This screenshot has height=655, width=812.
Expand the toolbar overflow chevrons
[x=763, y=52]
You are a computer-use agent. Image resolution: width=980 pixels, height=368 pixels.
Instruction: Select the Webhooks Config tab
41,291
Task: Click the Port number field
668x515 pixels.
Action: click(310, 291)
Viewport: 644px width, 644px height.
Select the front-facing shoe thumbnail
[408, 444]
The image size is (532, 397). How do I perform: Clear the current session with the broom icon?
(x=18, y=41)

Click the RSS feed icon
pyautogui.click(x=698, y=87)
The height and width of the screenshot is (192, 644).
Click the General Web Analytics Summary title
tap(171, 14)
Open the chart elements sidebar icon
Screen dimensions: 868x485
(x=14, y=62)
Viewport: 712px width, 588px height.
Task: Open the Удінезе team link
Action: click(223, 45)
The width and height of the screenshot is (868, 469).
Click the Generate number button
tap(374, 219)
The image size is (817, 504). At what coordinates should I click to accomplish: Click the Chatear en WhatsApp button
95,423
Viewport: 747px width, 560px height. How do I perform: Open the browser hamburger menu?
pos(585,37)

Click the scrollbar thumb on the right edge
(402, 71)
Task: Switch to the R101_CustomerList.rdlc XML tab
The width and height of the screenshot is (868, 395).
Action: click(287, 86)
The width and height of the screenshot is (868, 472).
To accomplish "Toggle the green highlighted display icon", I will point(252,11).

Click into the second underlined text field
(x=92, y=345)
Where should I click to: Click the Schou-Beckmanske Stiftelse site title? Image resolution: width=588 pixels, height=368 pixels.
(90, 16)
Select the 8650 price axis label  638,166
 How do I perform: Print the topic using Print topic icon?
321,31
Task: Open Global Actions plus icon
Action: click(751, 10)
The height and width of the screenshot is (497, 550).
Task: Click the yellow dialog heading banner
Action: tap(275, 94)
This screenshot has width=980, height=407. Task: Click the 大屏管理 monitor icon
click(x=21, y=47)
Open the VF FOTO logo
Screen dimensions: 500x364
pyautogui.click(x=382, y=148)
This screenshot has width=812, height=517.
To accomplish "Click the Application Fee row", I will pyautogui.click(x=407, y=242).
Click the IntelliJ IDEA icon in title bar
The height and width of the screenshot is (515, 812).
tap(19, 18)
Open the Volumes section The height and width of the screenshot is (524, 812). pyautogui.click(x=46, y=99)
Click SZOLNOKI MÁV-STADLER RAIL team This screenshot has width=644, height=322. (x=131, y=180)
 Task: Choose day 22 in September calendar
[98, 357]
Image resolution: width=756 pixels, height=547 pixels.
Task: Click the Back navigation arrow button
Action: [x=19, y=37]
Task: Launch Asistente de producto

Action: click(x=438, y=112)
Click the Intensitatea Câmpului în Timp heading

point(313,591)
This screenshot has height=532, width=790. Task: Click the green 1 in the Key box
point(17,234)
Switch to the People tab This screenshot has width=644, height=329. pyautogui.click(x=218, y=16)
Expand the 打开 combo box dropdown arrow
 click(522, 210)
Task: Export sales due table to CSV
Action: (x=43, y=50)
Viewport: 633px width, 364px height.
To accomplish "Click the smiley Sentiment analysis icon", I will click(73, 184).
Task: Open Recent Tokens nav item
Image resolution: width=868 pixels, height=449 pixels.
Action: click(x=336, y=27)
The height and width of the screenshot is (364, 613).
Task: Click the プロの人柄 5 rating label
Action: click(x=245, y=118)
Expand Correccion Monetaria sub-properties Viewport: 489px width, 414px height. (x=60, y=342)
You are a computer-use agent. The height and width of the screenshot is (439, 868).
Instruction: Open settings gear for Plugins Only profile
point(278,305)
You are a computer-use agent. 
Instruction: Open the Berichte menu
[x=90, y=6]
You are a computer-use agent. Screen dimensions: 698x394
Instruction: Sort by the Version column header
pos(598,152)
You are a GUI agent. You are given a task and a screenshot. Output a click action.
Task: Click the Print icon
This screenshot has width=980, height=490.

**WHAT YOU ARE ASKED TO DO**
With "Switch" as the string to match, show every line of the entries above that has it.

**WRITTEN ANSWER**
Task: Switch to the R101_CustomerList.rdlc XML tab
Switch to the People tab This screenshot has width=644, height=329. pyautogui.click(x=218, y=16)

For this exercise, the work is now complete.